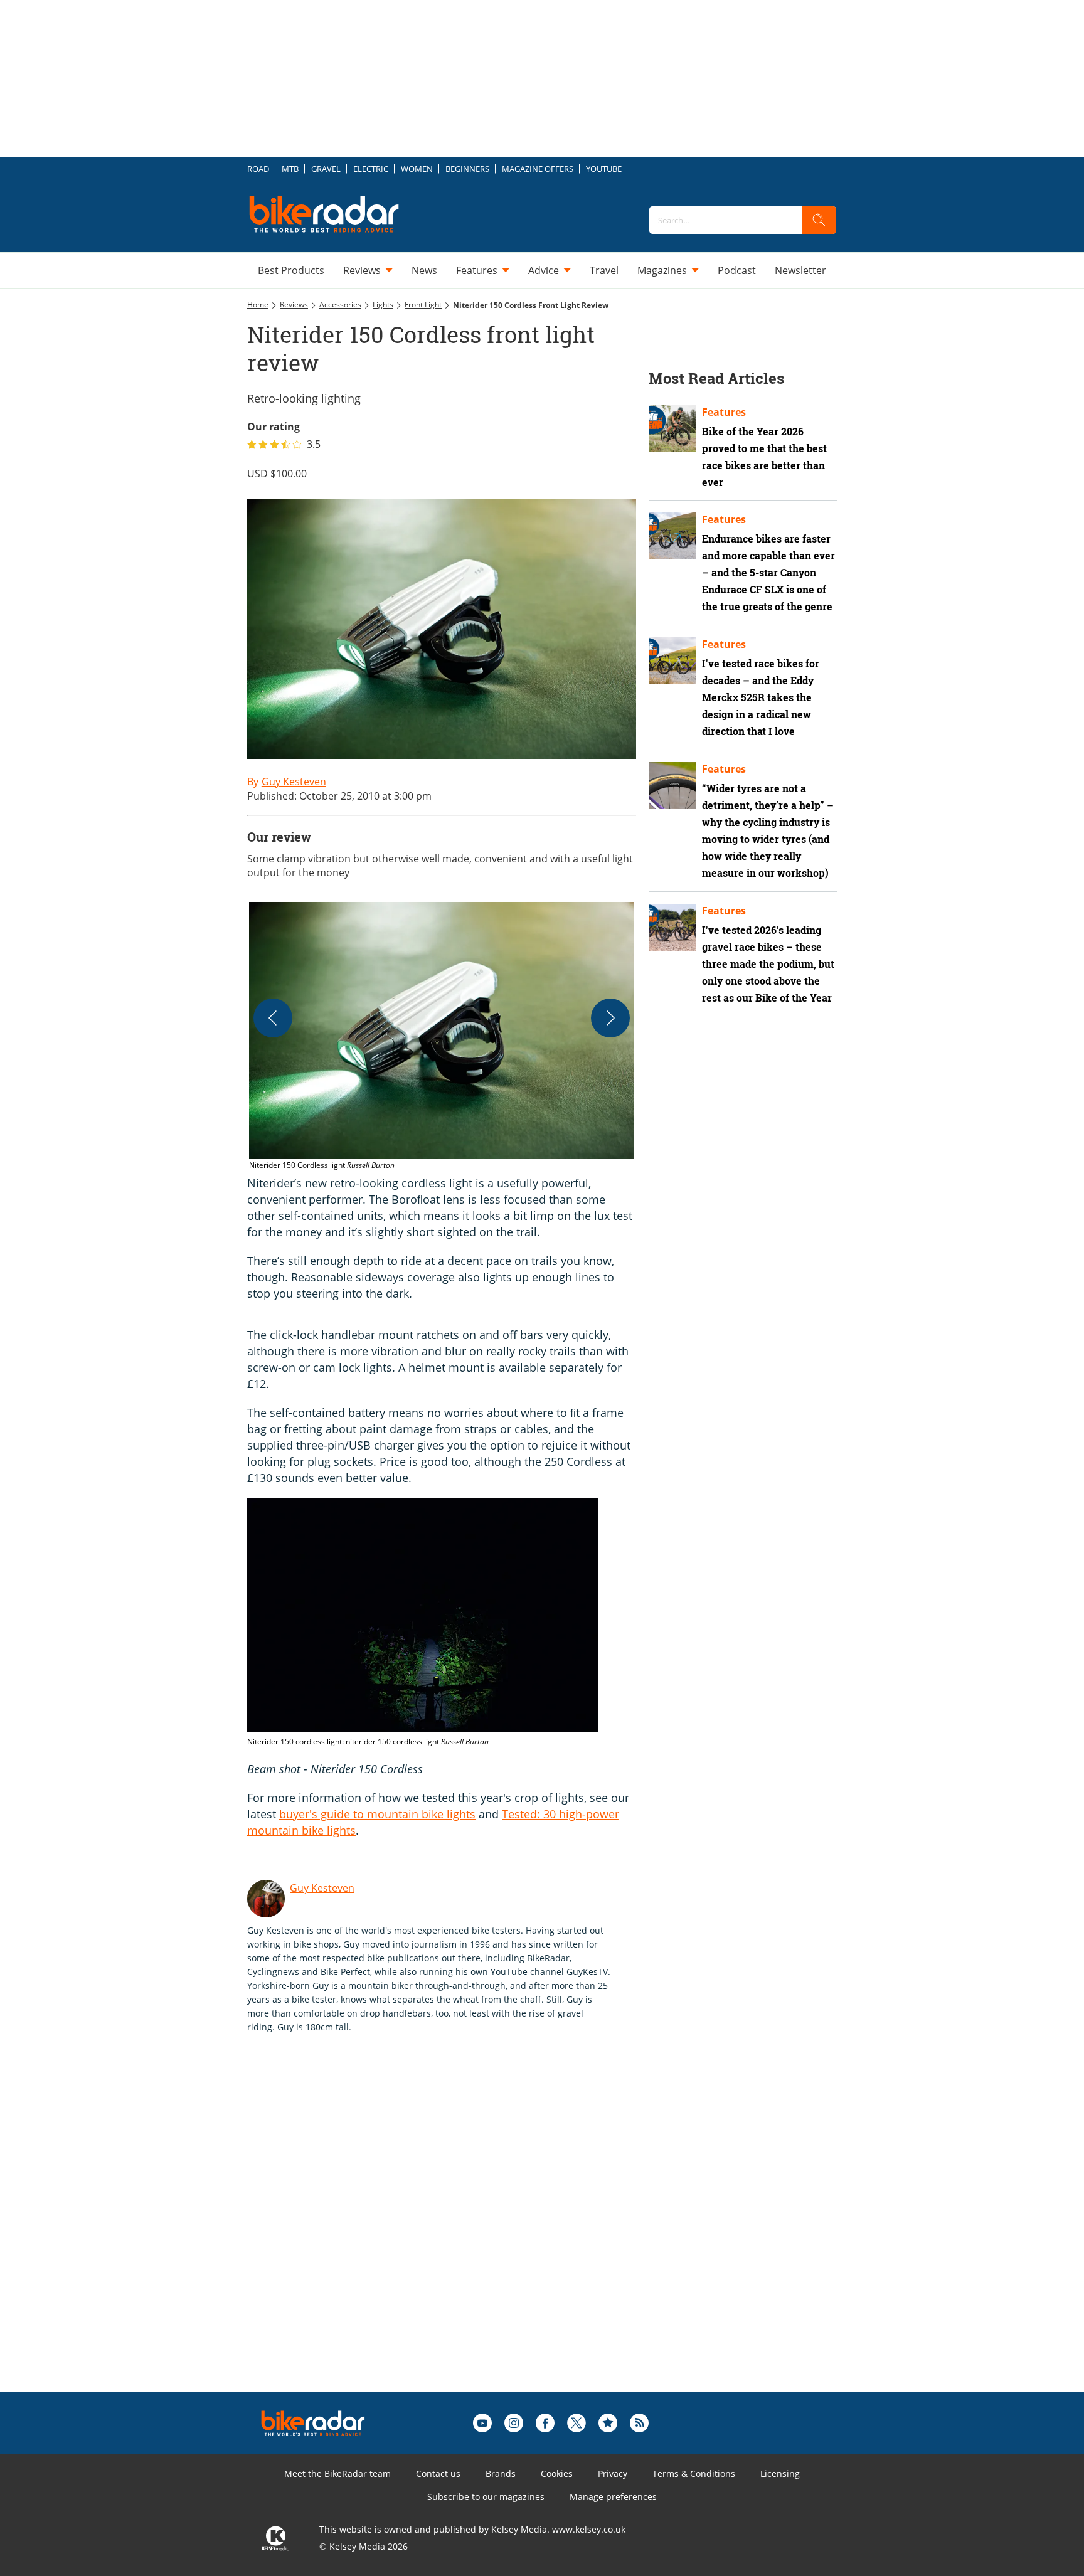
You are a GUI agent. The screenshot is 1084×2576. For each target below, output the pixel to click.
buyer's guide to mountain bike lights (377, 1813)
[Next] (610, 1018)
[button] (441, 1037)
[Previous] (272, 1018)
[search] (819, 220)
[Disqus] (454, 2232)
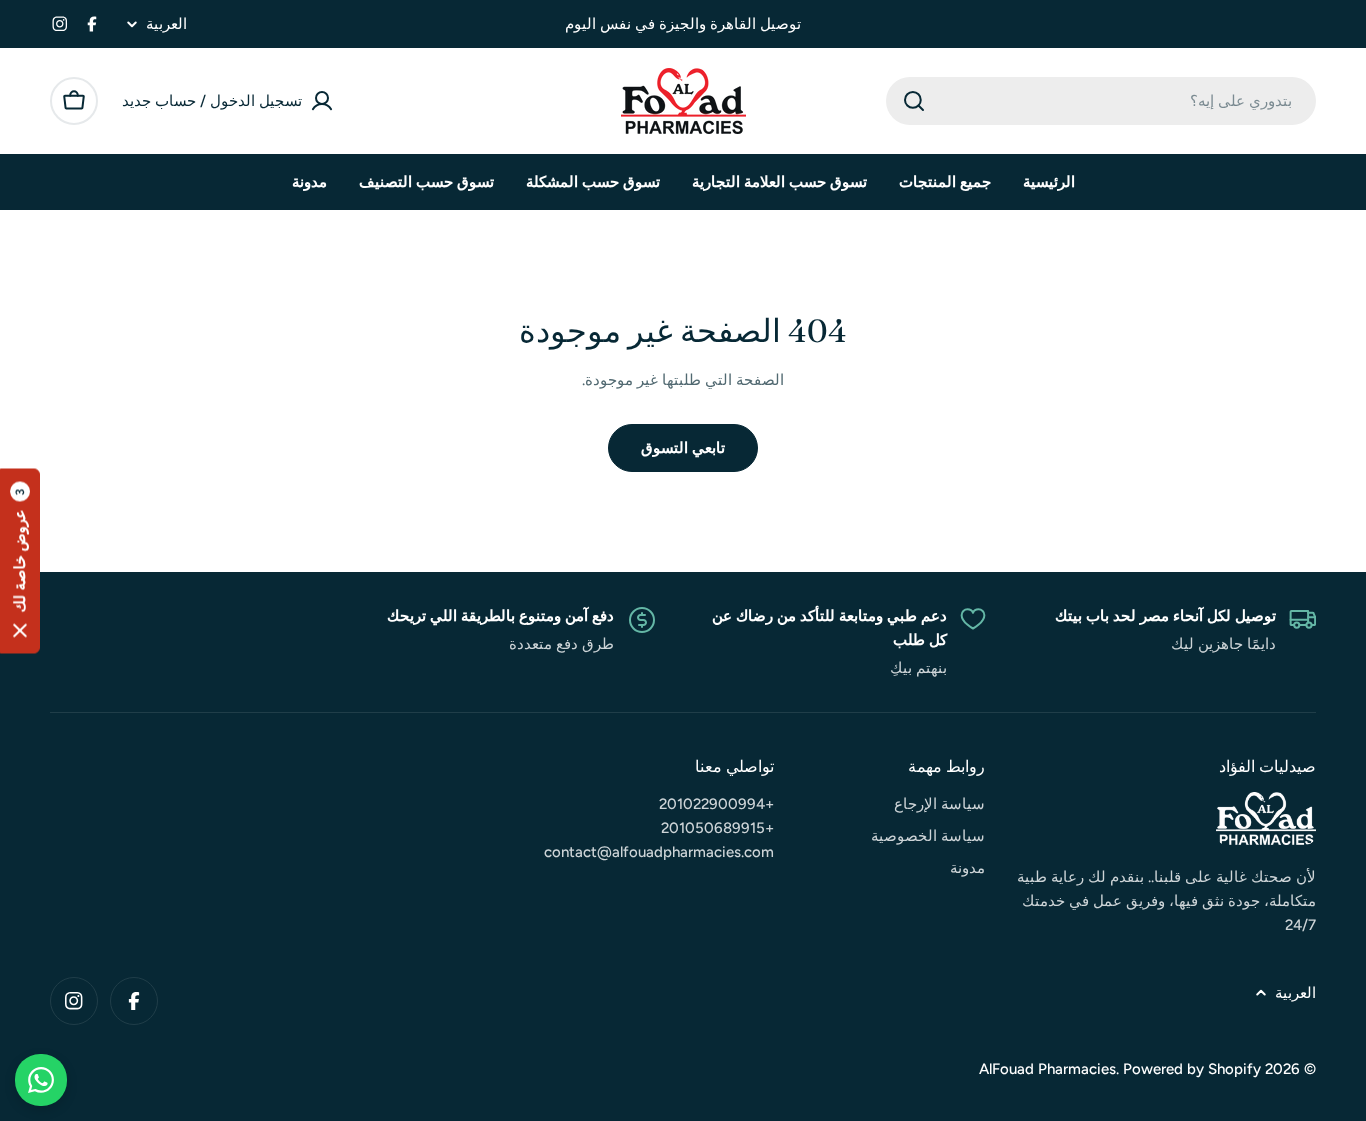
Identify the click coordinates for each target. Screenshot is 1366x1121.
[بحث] (914, 101)
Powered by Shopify (1192, 1069)
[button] (20, 560)
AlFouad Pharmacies (1047, 1069)
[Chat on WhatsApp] (41, 1080)
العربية (166, 24)
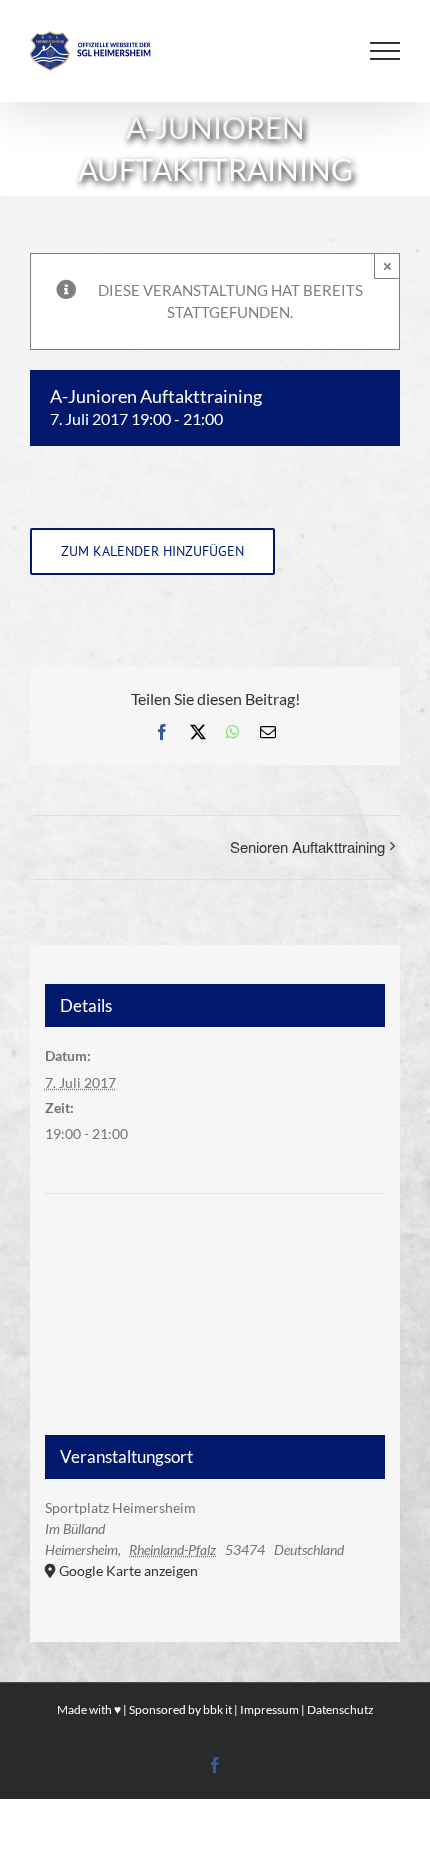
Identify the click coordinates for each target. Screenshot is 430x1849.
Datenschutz (340, 1709)
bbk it (217, 1709)
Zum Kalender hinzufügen (152, 551)
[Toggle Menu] (385, 51)
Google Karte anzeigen (128, 1570)
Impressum (269, 1709)
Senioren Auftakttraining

• • • • •

> [TASK DESCRIPTION]
The copy must begin at the line containing "العربية (166, 24)" and end at the last line of the data above, with every line retyped exactly and no pictures included.

> [ANSWER TO THIS PROBLEM]
العربية (166, 24)
Identify the click coordinates for each target. Screenshot is 430x1849.
Datenschutz (340, 1709)
bbk it (217, 1709)
Zum Kalender hinzufügen (152, 551)
[Toggle Menu] (385, 51)
Google Karte anzeigen (128, 1570)
Impressum (269, 1709)
Senioren Auftakttraining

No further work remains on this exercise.